**WHAT YOU ARE ASKED TO DO**
The response must contain every line from the records below that has "agent".

==========

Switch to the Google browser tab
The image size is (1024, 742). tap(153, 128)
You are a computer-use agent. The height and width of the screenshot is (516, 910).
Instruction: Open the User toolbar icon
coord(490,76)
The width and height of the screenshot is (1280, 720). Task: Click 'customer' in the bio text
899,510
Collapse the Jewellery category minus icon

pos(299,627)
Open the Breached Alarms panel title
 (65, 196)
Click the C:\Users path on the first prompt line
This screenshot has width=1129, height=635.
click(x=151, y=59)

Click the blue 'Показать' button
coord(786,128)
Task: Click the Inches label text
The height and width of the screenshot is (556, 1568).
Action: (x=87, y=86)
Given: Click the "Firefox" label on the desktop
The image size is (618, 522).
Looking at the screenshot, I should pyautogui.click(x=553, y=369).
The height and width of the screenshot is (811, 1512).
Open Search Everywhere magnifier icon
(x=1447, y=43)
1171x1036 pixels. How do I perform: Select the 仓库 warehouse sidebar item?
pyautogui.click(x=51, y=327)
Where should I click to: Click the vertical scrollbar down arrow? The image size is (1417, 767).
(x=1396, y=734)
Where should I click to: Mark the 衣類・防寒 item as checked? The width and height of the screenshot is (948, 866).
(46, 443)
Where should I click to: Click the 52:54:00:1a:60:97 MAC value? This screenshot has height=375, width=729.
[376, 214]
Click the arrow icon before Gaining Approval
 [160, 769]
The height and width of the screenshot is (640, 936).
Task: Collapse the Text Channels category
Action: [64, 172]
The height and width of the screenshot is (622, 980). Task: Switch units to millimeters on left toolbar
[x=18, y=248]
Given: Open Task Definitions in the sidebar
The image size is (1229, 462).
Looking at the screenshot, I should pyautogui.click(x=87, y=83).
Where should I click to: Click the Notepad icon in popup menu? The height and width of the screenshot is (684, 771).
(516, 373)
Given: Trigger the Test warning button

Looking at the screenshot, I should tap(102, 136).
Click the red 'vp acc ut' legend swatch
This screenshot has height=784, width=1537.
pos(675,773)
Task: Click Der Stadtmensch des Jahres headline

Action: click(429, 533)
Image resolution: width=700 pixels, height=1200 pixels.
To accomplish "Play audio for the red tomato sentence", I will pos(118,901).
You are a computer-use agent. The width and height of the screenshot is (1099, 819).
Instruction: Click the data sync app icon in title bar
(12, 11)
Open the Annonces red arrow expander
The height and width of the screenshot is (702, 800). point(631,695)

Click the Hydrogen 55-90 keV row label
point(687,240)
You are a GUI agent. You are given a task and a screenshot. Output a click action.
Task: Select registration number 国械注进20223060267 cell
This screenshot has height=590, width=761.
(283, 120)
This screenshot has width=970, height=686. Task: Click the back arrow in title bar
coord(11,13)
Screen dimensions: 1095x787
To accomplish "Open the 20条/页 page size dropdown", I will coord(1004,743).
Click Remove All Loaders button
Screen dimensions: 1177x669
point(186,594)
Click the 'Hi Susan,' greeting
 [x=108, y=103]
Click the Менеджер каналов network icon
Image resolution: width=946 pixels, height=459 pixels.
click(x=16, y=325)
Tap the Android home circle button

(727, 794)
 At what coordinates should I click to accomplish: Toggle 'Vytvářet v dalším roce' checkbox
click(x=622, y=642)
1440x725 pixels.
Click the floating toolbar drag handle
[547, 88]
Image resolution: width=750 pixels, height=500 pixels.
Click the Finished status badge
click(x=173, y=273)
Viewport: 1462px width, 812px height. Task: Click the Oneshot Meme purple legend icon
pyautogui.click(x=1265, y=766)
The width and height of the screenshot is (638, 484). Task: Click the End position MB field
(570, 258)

==========

**OUTPUT**
You are a computer-use agent. The height and width of the screenshot is (516, 910).
You are a computer-use agent. The width and height of the screenshot is (1099, 819).
You are a GUI agent. You are given a task and a screenshot. Output a click action.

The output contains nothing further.